- [Required work] Revise the records from the line with "Task: Click the VMware icon in the title bar" through the line with "click(x=75, y=81)", replacing "title bar" with "menu bar" and keeping everything else the same. Leave the pictures out of your answer.

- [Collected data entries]
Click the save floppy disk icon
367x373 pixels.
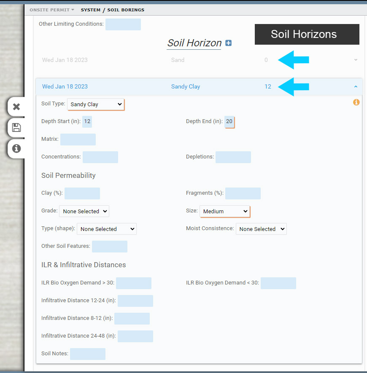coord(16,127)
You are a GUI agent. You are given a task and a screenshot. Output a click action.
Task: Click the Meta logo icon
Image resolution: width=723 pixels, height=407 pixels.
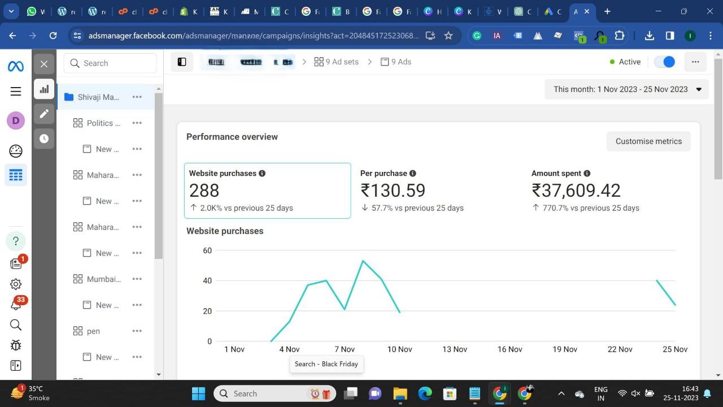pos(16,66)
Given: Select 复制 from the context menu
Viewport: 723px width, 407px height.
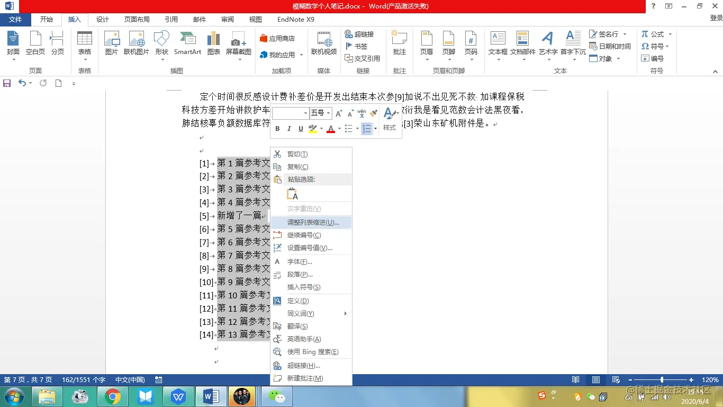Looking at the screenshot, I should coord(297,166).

* * *

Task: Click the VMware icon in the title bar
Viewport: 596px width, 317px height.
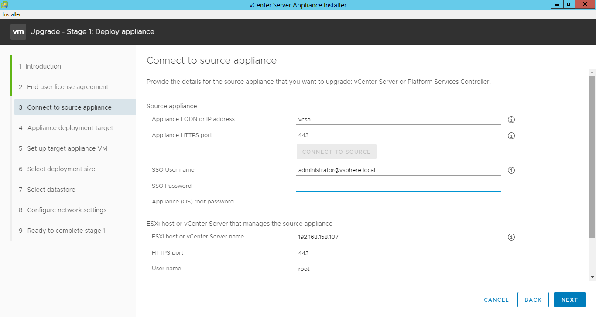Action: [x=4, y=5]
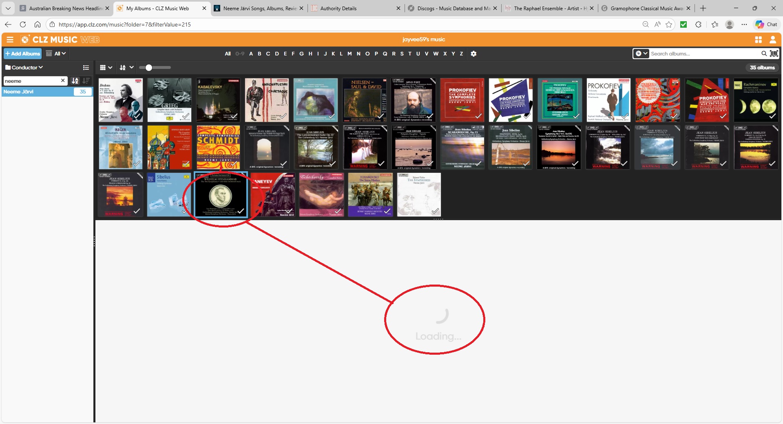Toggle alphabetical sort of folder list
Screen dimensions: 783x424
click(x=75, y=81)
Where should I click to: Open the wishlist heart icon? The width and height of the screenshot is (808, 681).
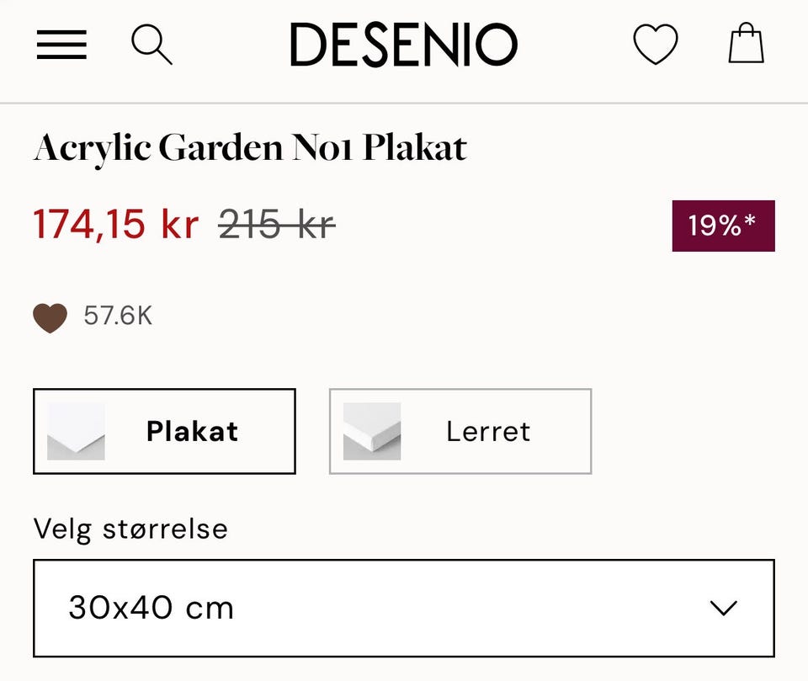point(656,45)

- [Finished exercise]
Task: Click the VMware icon in the menu bar
Viewport: 596px width, 317px height.
Action: [x=4, y=5]
Toggle alphabetical sort of folder list
Screen dimensions: 783x424
click(x=75, y=81)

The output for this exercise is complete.